164. Objections: 1. Such judgments may have come from tradition, education, prejudices, human laws, etc. Answer. The effect cannot exceed the cause: all these causes are variable among men, except just so far as they can be traced to the very nature of man. Besides, mere traditions, etc., would not impose on the consciences of all so stern a sense of duty as belongs to the dictates of common sense.

2. These judgments might come from the passions of men. Answer. On the contrary, our passions would rather prompt us to deny these very judgments.

3. Huxley says that religion has been developed from men's instinctive belief in ghosts. Answer. Huxley's theory is, as usual with him, a mere theory unsupported by valid proof.

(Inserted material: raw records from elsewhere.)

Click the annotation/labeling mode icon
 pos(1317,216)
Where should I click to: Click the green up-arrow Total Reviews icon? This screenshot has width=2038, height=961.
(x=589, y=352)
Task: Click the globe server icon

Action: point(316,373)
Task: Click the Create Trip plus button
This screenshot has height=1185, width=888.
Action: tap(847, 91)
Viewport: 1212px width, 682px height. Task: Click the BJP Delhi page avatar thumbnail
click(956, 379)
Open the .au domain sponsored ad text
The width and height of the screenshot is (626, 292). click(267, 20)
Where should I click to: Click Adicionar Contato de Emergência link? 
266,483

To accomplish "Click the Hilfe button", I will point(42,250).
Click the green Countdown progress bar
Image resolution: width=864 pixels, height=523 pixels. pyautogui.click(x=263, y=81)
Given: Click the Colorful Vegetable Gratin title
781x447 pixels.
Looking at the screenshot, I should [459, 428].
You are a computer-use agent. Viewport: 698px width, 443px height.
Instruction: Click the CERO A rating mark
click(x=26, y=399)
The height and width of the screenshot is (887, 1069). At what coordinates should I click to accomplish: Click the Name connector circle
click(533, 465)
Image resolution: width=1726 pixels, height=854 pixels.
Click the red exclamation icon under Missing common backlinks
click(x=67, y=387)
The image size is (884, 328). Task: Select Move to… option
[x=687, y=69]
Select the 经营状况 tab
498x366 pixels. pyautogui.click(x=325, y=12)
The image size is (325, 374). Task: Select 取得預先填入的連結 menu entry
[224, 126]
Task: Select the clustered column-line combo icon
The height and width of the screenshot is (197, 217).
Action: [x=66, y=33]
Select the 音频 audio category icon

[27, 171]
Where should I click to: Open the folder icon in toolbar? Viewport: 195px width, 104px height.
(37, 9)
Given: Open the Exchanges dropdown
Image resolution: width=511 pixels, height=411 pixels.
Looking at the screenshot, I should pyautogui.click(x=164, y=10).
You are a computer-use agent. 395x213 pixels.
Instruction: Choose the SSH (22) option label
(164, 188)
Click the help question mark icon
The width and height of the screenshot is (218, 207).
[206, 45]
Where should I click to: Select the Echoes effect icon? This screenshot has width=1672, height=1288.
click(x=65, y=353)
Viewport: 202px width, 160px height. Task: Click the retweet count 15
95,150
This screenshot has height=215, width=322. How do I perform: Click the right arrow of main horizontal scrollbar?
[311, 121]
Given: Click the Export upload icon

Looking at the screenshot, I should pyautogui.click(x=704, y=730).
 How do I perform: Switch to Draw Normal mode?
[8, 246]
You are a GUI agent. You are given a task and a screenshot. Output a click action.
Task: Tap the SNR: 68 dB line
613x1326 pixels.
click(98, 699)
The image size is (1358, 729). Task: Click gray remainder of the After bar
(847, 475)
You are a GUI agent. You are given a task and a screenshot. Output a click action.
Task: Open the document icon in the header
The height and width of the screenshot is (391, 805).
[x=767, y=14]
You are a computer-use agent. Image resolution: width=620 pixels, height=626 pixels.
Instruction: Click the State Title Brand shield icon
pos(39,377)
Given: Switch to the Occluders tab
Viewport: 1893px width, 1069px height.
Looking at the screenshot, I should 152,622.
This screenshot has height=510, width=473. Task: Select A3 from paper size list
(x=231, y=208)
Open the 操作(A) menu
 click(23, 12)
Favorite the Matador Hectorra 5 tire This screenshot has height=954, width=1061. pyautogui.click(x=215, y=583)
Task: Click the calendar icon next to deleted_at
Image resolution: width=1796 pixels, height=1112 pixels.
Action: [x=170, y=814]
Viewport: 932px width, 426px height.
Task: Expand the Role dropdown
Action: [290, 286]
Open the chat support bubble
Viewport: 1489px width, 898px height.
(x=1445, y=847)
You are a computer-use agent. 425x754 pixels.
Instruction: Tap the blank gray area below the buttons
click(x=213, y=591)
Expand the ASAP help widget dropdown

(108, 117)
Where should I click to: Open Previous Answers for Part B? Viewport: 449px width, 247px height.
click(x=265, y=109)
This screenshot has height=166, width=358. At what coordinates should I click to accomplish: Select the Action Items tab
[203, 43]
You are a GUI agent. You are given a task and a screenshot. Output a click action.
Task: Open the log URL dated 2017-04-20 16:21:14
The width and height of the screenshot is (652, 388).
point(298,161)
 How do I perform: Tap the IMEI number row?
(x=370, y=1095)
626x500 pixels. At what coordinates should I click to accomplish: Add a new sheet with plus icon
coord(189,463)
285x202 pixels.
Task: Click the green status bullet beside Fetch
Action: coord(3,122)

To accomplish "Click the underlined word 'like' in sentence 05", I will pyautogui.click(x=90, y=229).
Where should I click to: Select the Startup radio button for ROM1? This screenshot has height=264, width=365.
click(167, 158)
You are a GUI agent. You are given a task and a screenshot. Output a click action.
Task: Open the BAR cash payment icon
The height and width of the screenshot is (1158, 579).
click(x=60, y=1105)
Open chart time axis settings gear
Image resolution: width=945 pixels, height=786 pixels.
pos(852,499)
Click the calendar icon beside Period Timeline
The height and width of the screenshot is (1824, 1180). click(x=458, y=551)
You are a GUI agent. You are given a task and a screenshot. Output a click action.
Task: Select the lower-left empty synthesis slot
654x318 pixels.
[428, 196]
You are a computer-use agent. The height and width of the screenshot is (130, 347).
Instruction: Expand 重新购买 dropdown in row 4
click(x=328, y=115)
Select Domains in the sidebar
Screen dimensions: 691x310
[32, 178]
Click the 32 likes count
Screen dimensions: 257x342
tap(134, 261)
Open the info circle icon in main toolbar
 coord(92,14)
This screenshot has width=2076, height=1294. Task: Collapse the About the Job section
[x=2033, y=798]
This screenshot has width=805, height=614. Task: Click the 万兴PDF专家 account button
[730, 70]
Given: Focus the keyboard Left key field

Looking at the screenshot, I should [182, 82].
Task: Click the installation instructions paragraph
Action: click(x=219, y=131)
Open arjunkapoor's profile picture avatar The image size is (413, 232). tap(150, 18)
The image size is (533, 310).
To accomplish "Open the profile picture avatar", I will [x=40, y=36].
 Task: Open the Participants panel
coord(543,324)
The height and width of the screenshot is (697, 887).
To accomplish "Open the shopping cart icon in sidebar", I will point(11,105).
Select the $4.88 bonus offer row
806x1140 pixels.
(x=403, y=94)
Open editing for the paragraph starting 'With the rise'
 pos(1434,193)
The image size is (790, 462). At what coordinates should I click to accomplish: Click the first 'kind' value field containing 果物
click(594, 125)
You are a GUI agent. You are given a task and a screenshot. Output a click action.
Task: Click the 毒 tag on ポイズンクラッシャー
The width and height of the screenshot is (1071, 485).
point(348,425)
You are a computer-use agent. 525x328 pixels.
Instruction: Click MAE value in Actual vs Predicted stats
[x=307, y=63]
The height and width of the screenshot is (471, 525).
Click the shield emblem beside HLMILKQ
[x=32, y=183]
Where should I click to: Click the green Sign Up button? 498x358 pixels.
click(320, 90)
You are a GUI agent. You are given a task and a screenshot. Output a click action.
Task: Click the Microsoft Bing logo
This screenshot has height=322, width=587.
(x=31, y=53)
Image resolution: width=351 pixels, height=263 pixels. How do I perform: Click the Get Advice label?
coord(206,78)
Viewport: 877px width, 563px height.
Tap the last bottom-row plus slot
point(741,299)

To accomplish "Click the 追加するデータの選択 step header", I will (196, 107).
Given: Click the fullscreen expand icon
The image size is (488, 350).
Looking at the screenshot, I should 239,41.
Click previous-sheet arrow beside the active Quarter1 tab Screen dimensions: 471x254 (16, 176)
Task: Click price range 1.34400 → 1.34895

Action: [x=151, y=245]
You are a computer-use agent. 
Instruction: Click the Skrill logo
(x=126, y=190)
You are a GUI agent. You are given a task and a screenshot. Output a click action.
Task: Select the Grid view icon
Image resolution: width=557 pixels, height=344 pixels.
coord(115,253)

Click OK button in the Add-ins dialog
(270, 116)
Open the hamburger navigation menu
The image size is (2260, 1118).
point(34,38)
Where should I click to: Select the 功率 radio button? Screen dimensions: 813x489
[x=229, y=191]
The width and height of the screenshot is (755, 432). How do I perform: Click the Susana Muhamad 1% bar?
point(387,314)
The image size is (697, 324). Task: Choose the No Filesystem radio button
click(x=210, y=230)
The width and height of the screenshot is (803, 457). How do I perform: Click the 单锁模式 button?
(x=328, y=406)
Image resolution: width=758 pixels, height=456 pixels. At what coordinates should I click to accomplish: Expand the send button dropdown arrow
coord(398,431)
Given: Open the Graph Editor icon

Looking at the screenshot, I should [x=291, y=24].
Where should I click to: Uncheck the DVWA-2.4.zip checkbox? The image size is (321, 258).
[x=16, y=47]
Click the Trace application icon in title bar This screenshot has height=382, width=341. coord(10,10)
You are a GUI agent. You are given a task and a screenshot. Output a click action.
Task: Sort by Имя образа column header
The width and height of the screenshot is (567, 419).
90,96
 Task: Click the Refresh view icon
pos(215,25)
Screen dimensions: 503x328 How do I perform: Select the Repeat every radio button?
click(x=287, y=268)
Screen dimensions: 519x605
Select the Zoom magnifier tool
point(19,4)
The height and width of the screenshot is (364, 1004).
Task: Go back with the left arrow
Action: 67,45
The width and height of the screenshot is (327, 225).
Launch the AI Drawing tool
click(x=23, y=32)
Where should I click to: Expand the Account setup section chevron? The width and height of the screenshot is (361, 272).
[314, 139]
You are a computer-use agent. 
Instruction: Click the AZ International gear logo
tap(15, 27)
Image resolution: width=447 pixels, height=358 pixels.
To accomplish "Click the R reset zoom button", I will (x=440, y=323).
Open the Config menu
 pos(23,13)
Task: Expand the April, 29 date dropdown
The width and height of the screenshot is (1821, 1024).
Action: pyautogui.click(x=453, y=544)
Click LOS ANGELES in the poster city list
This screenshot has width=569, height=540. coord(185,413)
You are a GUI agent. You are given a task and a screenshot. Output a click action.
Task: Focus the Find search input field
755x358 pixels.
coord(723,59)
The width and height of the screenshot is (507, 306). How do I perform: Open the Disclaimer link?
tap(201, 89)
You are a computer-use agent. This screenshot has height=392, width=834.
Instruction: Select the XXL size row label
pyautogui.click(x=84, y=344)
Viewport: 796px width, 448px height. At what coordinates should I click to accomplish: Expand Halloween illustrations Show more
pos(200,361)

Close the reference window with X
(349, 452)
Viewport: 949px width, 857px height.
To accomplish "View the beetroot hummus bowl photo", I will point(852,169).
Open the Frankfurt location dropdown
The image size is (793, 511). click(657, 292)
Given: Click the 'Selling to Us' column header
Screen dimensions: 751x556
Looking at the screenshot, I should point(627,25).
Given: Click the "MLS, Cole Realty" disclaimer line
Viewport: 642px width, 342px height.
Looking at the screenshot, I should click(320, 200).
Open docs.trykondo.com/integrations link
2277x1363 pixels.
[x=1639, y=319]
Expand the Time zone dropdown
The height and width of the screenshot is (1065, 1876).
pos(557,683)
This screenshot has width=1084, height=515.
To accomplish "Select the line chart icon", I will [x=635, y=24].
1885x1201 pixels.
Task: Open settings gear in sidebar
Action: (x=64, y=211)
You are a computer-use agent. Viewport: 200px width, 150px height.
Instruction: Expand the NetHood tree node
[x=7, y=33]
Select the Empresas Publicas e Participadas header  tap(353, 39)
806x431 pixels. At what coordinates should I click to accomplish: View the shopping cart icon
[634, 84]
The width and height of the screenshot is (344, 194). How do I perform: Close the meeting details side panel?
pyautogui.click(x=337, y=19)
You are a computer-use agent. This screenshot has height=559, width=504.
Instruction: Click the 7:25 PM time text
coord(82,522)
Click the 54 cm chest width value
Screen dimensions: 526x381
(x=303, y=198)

The very fact that so determined and able an opponent of religion cannot adduce any more plausible theory to account for the conviction of mankind, is a strong presumption in favor of our thesis.

4. Ignorant men cannot reason well enough to form such judgments; therefore they only receive them from others. Answer. The reasoning in question is not difficult, but easy and obvious; though it is not pretended that every mind can give a philosophic account of its own reasonings.

5. Even great geniuses do not always see those conclusions. Answer. Geniuses often strive after originality of thought more than after truth, in order to make themselves a name; proud minds disdain to follow the beaten path, simply because it is the beaten path. (See further Metaphysics, No. 225.)


{1} Physiologists now split up the touch into two senses, the tactual or skin sense and the muscular sense; the former perceives heat and cold, roughness and smoothness, etc.; the latter perceives resistance, exteriority, and extension. President McCosh describes it thus, quoting Wundt's Beiträge zur Theorie der Sinneswharnehmung: "When we move our members we come upon external resistances. We observe that these resistances sometimes give way before our pressure: but at the same time that this takes place with very different degrees of facility, and that, in order to put different bodies in motion, we must apply very different degrees of muscular force; but to every single degree of the contraction-force there corresponds a determined degree in intensity of the muscular sensations. With tbese muscular sensations, the sensatians of the skin which cover our members of touch so continually mingle, that the intensity of these touch-sensations goes parallel to the intensity of the accompanying muscular sensations. We succeed in this way in connecting the degree of intensity of the muscular sensations in a necessary manner with the nature of the resistances which set themselves against our movement" (Defence of Fundamental Truth, p. 173).

{2} The objective reality of both sense-perception and intellectual perception is well expressed in the following words of very Rev. I. T. Hecker (Cath World, Oct., 1887, p. 6) " To see, if one is not a fool or a lunatic is to see something. To act on any other view of human life, is to tend to imbecility. This law of objective reality applies to the entire realm of human activity. Life is real. 'wherefore,' says St. Augustine on the Trinity (book ix), 'it must be clearly held that everything whatsoever that we know begets in us the knowledge of itself, for knowledge is brought forth from both, from the knower and the thing known."

{3} Hume writes in his Treatise on Human Nature: 'I dine, I play a game of backgammon, I converse and am happy with my friends and when, after three or four hours ot amusement, I would return to these speculations, they appear so cold, so strained, and so ridiculous that I cannot find it in my heart to enter into them any farther" (vol. i. p. 467). Why did Hume and Fichte write books if they really believed that no readers existed?

{4} See The Old Philosophy and Relativity of Knowledge by Henry Brown. (The Month, September, 1888.)